- **Assignment**
Copy, from the listing, every line in which the string "will" is present.

- **Material for this exercise**
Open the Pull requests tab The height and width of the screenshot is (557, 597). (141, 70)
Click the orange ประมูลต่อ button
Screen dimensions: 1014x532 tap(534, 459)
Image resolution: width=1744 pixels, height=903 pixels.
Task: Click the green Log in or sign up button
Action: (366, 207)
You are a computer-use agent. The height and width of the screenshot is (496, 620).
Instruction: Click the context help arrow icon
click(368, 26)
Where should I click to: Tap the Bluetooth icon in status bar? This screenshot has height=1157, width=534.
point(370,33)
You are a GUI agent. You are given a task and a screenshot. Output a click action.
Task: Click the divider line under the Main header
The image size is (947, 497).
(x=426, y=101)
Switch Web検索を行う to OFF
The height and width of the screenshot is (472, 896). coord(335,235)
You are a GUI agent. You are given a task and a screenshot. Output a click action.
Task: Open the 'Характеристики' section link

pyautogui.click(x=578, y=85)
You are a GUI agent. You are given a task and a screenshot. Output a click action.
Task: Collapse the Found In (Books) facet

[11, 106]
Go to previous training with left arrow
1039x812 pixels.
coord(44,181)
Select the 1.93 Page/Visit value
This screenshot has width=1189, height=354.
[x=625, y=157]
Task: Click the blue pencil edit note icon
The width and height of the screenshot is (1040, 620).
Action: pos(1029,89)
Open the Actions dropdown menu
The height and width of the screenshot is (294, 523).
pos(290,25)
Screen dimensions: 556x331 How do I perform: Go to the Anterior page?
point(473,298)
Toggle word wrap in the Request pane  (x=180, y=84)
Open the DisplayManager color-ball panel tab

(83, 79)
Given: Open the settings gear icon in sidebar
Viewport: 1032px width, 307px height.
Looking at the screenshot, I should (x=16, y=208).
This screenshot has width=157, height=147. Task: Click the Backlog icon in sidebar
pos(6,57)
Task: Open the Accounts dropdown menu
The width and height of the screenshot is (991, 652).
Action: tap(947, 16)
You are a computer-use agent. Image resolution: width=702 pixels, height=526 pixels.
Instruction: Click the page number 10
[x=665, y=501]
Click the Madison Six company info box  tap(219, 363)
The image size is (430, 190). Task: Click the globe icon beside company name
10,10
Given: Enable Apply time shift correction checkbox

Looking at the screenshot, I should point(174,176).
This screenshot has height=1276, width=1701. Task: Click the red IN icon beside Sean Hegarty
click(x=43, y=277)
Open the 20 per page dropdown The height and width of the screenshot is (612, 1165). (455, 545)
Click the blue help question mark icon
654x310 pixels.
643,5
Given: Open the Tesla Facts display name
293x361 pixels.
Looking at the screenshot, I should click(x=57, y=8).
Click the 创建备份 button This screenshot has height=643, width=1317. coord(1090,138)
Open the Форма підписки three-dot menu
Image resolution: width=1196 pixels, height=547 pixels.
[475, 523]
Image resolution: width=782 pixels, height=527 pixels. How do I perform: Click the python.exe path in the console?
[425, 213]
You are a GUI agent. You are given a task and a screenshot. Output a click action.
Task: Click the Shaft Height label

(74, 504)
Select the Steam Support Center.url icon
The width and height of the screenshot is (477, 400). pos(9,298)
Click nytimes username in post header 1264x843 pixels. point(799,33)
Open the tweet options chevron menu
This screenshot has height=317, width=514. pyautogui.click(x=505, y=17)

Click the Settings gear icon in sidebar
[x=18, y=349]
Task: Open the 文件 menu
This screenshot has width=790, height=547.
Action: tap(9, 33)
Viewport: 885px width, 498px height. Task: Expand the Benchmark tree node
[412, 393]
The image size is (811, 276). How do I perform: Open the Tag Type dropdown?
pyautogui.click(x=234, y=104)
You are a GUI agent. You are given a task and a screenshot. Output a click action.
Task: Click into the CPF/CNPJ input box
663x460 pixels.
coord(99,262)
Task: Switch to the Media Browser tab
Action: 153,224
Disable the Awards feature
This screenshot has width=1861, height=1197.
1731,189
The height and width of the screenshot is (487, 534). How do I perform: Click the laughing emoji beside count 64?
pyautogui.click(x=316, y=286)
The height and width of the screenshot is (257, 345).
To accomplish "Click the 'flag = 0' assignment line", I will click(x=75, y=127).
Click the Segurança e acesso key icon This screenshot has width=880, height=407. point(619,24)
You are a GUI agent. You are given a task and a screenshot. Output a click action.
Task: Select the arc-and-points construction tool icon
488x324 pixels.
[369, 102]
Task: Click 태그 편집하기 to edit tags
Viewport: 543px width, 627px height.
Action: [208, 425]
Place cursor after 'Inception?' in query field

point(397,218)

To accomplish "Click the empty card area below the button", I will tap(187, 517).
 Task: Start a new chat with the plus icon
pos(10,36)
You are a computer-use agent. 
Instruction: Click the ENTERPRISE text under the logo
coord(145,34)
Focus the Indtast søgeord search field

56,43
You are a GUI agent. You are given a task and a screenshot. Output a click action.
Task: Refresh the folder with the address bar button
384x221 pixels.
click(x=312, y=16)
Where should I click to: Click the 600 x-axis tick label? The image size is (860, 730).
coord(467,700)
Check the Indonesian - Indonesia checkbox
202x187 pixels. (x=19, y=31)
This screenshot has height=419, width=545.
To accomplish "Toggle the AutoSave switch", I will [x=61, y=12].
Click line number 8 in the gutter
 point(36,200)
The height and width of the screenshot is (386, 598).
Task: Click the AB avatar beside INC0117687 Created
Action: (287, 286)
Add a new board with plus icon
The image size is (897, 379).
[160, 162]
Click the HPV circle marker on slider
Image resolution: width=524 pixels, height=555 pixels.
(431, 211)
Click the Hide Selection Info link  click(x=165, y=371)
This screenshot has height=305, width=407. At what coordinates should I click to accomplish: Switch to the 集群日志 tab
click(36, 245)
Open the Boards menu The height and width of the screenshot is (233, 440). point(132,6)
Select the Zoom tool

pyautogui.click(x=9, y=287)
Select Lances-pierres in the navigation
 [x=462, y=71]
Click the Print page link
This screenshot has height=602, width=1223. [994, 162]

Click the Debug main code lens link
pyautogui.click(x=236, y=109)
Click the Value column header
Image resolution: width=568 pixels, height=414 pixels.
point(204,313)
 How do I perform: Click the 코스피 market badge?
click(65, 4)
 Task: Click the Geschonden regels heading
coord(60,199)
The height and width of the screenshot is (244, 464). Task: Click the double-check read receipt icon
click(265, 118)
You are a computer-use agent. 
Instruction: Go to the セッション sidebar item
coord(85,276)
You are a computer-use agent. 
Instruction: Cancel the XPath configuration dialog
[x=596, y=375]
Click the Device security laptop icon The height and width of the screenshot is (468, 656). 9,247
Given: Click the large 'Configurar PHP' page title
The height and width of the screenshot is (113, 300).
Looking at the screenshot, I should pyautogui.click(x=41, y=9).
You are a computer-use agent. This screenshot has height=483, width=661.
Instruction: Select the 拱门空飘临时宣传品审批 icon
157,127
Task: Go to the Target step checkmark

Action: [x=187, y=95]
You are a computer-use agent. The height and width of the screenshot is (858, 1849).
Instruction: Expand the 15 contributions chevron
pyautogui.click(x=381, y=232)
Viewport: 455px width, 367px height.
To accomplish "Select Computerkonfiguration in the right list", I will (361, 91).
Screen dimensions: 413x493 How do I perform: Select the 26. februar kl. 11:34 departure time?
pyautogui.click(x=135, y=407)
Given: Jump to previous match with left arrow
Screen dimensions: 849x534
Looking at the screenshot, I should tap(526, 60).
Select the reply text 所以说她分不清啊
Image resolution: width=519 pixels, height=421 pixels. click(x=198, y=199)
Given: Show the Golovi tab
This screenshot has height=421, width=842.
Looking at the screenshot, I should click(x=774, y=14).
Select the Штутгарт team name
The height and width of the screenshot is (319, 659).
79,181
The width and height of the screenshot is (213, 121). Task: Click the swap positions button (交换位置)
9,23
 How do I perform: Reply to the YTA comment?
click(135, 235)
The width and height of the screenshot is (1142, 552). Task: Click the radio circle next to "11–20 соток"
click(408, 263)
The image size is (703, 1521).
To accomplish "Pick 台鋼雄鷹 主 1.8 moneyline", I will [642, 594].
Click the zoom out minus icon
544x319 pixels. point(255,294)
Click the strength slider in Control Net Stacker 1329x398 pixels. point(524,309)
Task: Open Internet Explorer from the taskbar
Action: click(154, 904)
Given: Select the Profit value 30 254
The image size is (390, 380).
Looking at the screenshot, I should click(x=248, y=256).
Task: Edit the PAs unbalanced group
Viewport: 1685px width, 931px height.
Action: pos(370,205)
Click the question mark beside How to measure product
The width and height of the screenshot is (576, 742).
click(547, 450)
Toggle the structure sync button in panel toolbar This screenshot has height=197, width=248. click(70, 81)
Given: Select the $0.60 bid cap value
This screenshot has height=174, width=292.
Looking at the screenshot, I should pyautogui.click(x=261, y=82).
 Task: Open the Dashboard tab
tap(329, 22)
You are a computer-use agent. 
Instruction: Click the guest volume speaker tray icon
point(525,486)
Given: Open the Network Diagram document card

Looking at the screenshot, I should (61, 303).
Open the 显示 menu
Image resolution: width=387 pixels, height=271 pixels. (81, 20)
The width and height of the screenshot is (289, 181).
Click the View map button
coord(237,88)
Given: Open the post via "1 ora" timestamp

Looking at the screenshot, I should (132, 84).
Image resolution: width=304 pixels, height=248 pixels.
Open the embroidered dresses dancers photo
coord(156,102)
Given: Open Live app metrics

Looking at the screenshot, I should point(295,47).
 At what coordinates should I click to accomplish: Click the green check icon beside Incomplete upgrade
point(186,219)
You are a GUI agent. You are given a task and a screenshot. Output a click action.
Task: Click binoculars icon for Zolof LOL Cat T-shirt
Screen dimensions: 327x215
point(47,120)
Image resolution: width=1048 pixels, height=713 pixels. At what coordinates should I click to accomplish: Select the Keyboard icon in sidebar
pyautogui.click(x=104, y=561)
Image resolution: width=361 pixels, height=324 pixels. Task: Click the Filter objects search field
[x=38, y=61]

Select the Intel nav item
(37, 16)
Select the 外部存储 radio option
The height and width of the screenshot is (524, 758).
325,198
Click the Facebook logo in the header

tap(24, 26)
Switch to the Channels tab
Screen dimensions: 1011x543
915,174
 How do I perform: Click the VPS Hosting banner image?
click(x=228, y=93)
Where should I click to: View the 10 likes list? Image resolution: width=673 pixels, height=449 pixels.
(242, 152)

- **Task result**
To accomplish "Click the 'flag = 0' assignment line", I will click(x=75, y=127).
To accomplish "Click the empty card area below the button", I will tap(187, 517).
To accomplish "Toggle the AutoSave switch", I will [x=61, y=12].
To accomplish "Select Computerkonfiguration in the right list", I will (361, 91).
To accomplish "Pick 台鋼雄鷹 主 1.8 moneyline", I will [642, 594].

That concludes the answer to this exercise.